Repeat the part of the records that opens with the line containing "Image resolution: width=1288" and closes with the line containing "(x=374, y=130)", keeping both of those lines.

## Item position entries
::::
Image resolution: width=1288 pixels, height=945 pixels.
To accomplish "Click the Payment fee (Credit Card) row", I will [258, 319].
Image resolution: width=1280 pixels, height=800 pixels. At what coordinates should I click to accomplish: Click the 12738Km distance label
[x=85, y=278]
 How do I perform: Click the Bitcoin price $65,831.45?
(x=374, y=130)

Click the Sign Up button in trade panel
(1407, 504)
::::
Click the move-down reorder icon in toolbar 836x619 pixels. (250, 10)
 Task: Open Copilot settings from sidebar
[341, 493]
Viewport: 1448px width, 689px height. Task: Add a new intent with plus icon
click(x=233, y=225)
::::
## TASK ANSWER
Image resolution: width=1288 pixels, height=945 pixels.
To accomplish "Click the Payment fee (Credit Card) row", I will [258, 319].
Image resolution: width=1280 pixels, height=800 pixels. At what coordinates should I click to accomplish: Click the 12738Km distance label
[x=85, y=278]
 How do I perform: Click the Bitcoin price $65,831.45?
(x=374, y=130)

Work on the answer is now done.